如果你确定每个数组中的项目只出现一次,那么你可以把它们连接在一起并计算数量,例如:
var arrs = new[] { arr1, arr2, arr3, arr4, arr5, arr6 };
var intermediate = arrs.SelectMany(a => a)
.GroupBy(x => x)
.Select(g => new { g.Key, Count = g.Count() })

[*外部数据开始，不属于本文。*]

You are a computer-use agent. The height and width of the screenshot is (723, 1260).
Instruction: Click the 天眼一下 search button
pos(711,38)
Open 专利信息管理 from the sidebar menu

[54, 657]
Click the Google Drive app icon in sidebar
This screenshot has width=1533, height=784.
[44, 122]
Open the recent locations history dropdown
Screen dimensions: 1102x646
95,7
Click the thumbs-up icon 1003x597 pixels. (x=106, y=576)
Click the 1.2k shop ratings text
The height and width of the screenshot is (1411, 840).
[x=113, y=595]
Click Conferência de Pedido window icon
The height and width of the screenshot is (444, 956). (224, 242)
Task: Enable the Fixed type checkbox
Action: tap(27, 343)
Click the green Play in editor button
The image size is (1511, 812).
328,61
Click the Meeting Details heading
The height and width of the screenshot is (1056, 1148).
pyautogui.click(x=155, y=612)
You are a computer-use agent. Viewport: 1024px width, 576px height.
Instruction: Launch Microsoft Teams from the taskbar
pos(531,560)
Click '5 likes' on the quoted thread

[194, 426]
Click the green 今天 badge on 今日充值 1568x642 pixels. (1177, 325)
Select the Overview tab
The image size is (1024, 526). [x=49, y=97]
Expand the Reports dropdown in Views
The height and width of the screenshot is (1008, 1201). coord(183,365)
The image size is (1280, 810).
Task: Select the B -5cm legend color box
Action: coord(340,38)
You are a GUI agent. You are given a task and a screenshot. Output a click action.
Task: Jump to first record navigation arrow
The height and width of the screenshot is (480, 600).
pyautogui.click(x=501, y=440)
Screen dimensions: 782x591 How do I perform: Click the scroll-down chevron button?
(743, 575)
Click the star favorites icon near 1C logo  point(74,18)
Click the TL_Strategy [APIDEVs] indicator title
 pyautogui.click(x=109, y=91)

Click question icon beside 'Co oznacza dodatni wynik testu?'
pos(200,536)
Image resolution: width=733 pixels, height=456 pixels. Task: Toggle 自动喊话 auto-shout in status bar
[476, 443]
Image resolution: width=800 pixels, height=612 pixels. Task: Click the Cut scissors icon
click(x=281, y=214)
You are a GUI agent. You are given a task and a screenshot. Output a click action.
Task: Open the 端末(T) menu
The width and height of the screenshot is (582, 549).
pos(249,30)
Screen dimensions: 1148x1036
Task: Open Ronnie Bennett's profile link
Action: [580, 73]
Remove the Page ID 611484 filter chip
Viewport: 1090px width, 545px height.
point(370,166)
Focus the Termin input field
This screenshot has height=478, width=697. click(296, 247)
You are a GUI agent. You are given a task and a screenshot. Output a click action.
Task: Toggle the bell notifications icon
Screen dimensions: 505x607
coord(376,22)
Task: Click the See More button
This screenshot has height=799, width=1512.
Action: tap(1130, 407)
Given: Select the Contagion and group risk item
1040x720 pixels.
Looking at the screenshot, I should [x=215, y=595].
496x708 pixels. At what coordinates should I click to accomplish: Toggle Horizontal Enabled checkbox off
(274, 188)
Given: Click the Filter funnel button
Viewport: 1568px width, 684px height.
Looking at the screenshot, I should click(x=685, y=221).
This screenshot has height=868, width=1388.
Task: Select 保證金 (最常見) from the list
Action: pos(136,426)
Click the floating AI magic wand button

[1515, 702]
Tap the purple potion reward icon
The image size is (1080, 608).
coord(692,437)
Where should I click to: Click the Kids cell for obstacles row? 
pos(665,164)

.OrderByDescending(x => x.Count);
var maxCount = intermediate.First().Count;
var results = intermediate.TakeWhile(x => x.Count == maxCount);
或者如果您更喜欢查询语法,那么可以写成:
var arrs = new[] { arr1, arr2, arr3, arr4, arr5, arr6 };
var intermediate =
from a in arrs.SelectMany(a => a)
group a by a into g
orderby g.Count() descending
select new { g.Key, Count = g.Count() };
var maxCount = intermediate.First().Count;
var results = intermediate.TakeWhile(x => x.Count == maxCount);
结果集将包含3个项目:
Key, Count
"A", 4
"B", 4
"D", 4
更新
根据您更新的问题,类似以下的解决方案应该可以实现:
var items = arrs.SelectMany(a => a).Distinct();
var pairs =
from a in items
from b in items
where a.CompareTo(b) < 0
select new { a, b };
var results =
(from arr in arrs
from p in pairs
where arr.Contains(p.a) && arr.Contains(p.b)
group arr by p into g
orderby g.Count() descending
select g.Key)
.First();
这里的逻辑是:
- 首先找到任何数组中的所有不同项
- 然后查找每个项的每个配对
- 获取每个配对,按包含该配对的数组列表分组
- 按包含每个配对的数组数降序排序各组
- 返回第一个配对